De La Salle students donate $16,342 to Monument Crisis Center

De La Salle students donate $16,342 to Monument Crisis Center with record-breaking Cereal Drive

Concord, CA On Thursday, seven De La Salle students presented Monument Crisis Center Executive Director Sandra Scherer with a check for $16,342. The donations came from the 20th annual De La Salle High Cereal Drive.

“We were happy that we surpassed our goal because now, more than ever, the need for cereal for the Monument Crisis Center is twice as high,” said senior Luke Anderson. “For every one that donated to this year’s Cereal Drive, thank you for keeping the tradition alive and for being very generous during a very hard time.” Anderson was joined by JT Baird, Kason Pelz, Fernando Campos, Leo Villanueva, Matthew Fong and Vincent Castillo in presenting the check to the Center.

Every year, De La Salle’s goal is to donate 3,000 boxes of cereal. This year, through the online donation platform, facilitated by a partnership with Para Ti Global, De La Salle received $13,342 from 316 individual donations. And for the first time in cereal drive history, the school created an online auction, receiving $2,700 through the bidding process. Anderson, co-founder of Para Ti Global, is a member of the Service Leadership class and served as the 2020 Cereal Drive Chair.

Most successful cereal drive in school history

With the donation of more than $16,000 and with the food bank discount,  De La Salle’s donation will allow the Monument Crisis Center to purchase more than 5,000 boxes of cereal for families in need. The De La Salle Service Leadership students and Monument Crisis Center thank everyone in the De La Salle community that contributed to the most successful cereal drive in school history.

“This relationship between the Monument Crisis Center and De La Salle is incredibly important for all sides of the community. The students begin to understand just how much they can do to help their community and they are making an incredible difference in the lives of the students we serve,” said Scherer. “To have De La Salle pivot to an online fundraiser so that we could purchase the cereal on a month-to-month basis is an incredible gift.” 

In addition to working with the Monument Crisis Center, De La Salle has also partnered with St. David’s Pantry in Richmond and the Food Bank of Contra Costa and Solano in previous years.

The challenge of food insecurity

The Service Leadership class under the direction of Andrew and Dr. Elizabeth Berkes coordinated the drive. It directed the creation of the website, and coordinated a social media campaign. The De La Salle students were also helped in gaining understanding of the challenge of food insecurity in Contra Costa County and around the country.

“There are more than 18 million kids who are facing hunger in America this year. That number is just way too high,” said senior Kason Pelz. “Not everyone is as fortunate as us and has the resources that we have. That’s why we do the Cereal Drive because people need our help.”

The De La Salle Cereal Drive was founded 20 years ago by Viki Acquistapace. The biology teacher has been the spokesperson and chief promoter of the drive since it started. The Cereal Drive is just one part of a school-wide Service Learning initiative. De La Salle seeks to challenge its students to serve others, especially the poor, and to deepen a sense of responsibility for humanity’s future.
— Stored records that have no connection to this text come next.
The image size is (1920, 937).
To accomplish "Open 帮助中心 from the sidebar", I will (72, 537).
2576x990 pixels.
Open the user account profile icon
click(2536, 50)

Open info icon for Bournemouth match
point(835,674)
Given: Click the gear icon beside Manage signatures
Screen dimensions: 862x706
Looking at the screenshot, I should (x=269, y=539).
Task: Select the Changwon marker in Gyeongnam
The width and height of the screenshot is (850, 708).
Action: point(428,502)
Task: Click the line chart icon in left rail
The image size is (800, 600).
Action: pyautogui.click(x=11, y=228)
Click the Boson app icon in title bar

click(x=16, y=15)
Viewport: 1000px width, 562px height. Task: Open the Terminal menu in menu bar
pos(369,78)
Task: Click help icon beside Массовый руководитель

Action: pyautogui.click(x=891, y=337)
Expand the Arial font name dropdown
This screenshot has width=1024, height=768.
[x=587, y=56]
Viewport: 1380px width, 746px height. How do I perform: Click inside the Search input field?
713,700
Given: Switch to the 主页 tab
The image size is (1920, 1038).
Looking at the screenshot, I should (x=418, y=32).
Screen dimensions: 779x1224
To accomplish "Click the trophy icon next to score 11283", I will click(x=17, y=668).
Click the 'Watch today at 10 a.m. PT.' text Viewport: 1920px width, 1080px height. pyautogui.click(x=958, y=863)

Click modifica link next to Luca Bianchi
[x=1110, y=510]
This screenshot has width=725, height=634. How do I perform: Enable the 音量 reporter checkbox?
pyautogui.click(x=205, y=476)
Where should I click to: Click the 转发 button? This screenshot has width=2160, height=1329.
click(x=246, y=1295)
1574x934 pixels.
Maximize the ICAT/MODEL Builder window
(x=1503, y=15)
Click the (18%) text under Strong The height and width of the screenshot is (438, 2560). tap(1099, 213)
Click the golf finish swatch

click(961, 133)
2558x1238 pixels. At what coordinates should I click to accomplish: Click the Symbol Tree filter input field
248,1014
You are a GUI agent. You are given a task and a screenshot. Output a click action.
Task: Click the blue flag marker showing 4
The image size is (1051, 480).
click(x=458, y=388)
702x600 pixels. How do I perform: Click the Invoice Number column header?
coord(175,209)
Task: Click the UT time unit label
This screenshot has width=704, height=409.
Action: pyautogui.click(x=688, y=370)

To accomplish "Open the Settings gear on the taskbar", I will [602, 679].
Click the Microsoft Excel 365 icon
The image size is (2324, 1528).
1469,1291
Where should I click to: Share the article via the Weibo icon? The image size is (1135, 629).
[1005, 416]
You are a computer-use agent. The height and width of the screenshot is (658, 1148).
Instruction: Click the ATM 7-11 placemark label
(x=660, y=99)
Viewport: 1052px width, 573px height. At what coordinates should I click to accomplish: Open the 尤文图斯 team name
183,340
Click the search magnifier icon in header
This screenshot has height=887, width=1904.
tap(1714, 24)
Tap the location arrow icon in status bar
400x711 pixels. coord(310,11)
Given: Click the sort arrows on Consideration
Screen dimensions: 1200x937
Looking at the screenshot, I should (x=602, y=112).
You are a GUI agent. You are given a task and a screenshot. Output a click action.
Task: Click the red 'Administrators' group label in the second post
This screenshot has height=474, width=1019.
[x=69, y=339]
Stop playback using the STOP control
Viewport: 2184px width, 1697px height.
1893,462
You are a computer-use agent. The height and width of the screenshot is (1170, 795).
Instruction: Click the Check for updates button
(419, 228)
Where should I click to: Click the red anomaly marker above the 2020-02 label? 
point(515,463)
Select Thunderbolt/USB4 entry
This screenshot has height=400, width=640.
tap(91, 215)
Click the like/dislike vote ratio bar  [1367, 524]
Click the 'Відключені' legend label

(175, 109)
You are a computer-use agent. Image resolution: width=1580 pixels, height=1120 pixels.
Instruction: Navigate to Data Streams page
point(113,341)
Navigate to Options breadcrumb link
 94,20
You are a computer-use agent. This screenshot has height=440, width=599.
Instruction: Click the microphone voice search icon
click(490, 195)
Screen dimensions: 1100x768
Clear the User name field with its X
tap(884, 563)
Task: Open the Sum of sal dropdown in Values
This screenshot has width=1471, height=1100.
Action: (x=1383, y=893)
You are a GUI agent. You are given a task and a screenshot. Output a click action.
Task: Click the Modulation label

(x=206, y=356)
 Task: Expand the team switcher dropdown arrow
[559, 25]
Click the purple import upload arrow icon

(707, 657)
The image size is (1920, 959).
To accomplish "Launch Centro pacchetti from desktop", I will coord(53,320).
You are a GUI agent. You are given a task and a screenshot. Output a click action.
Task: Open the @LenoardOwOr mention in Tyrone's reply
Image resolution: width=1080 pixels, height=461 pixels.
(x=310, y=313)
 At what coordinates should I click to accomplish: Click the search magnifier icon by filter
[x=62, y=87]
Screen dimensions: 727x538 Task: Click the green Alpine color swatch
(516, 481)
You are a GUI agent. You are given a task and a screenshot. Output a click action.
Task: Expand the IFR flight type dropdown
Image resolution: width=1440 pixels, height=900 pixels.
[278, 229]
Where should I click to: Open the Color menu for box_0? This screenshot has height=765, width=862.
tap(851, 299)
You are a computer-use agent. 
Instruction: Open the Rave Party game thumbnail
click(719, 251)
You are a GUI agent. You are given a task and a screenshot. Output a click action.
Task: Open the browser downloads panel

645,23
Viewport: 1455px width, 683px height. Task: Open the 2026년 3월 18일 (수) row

Anderson co-founded Para Ti Global with his sister and Carondelet alumna Sophia Anderson. Its mission is to ensure that children everywhere, regardless of financial status, upbringing, background or race have the opportunity to learn and grow through quality education and proper nutrition.

At De La Salle, the Cereal Drive connects with multiple classes as part of the overall Service Learning initiative of the school. In Religious Studies, the Lasallian Core Principle of Concern for the Poor and Social Justice is connected to the Cereal Drive. In Science they look at the various nutrients in cereals and in the past have tested for the presence of genetically modified crops. In multiple other courses, the school looks at the prevalence of food deserts and the connection between obesity and hunger in the United States.